La fabrication d’équipements pour l’électricité (adaptateur pour renouvelables, borne de recharge des véhicules, disjoncteurs et compteurs intelligents, etc.) aurait pu faire partie de cette version révisée des critères (relire notre article). Mais le lobbying du secteur s’est déployé sur le tard.
La Commission se montre toutefois ouverte à la création (future) d’une catégorie spécifique et précise qu’il sera « nécessaire de compléter les critères de sélection [dans ce domaine], dans le prochain acte délégué [prévu pour décembre 2021] », ou dans une prochaine révision de celui sur l’atténuation et l’adaptation au changement climatique. Pour Schneider Electric et les autres, il faudra donc attendre…
4. Révision de certains critères
Parmi les modifications marquantes : les critères encadrant la production d’hydrogène, dont le seuil d’émission passe de 2,256 kgCO₂e/kgH2 à 3 kgCO₂e/kgH2 ; conformément à la directive RED II sur les renouvelables et aux revendications récentes de plusieurs industriels du secteur. La proposition de Bruxelles intègre également à la taxonomie « verte » l’activité de conversion des équipements de stockage souterrain de gaz pour le stockage de l’hydrogène.
L’hydroélectrique voit, lui aussi, les conditions de son intégration à la taxonomie modifiées. D’abord, le stockage par pompage n’est plus intégré aux critères de la production d’énergie par hydroélectricité. Il devra respecter les critères détaillés dans la catégorie « stockage de l’énergie » comme les autres techniques.
Les seuils d’émission et de puissance de l’hydroélectrique ne changent pas par rapport à la première version d’acte délégué. Toutefois, Bruxelles précise que l’activité de la centrale doit se faire « au fil de l’eau » et sans réservoir artificiel. Le principe d’innocuité concernant le respect des autres objectifs, comme la préservation des ressources aquatiques, est également plus détaillé.

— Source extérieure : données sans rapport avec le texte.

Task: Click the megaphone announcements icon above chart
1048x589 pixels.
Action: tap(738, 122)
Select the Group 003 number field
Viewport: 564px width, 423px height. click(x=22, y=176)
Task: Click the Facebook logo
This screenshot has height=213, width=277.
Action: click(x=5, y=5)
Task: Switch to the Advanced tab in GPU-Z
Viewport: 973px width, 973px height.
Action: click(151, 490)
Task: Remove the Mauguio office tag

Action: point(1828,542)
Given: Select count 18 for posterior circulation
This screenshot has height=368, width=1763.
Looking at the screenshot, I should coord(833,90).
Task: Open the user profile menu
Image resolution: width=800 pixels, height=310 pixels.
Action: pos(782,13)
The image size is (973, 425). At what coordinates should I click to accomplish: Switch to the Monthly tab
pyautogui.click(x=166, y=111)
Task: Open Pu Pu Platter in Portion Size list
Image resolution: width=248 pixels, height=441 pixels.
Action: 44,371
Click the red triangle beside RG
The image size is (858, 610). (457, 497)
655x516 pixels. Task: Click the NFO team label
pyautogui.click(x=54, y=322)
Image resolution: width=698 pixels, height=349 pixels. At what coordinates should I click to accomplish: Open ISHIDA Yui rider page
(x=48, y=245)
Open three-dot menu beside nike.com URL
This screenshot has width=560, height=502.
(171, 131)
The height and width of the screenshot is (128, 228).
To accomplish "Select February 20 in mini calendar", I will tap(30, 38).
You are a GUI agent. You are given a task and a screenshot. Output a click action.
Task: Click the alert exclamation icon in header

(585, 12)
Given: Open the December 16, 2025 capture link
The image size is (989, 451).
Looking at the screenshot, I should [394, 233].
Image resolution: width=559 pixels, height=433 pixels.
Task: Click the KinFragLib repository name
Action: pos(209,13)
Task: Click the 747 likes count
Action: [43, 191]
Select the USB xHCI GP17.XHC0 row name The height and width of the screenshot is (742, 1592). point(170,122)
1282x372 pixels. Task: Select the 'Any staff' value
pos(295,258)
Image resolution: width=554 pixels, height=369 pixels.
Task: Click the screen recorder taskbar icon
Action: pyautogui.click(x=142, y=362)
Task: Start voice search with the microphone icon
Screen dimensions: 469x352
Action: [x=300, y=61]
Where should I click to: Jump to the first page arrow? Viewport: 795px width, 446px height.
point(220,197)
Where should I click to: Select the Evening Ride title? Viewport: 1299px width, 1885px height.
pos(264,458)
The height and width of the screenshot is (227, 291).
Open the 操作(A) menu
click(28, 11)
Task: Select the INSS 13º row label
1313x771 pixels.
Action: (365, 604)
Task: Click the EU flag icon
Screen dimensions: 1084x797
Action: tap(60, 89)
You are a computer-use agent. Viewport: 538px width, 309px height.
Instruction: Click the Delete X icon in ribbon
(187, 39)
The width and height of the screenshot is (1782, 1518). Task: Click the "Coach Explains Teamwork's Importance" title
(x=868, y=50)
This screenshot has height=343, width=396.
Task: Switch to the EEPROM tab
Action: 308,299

L’impact écologique de ces centrales est en effet l’un des chevaux de bataille des ONG (relire notre article).
Les critères ont été modifiés, à la marge cette fois, pour la fabrication d’équipements permettant d’améliorer l’efficacité énergétique. Le coefficient de transmission thermique d’une fenêtre, par exemple, a été revu à la hausse. La liste des équipements s’allonge également, intégrant de nouveaux produits, comme les sources lumineuses basse consommation.
Enfin, la définition de l’activité de transport et distribution de l’électricité a été réduite. La mention de la construction et de l’exploitation de « systèmes de distribution d’électricité sur les réseaux haute tension, moyenne tension et basse tension » a été supprimée. Seul le transport d’électricité « sur le réseau interconnecté à très haute tension et à haute tension » est défini.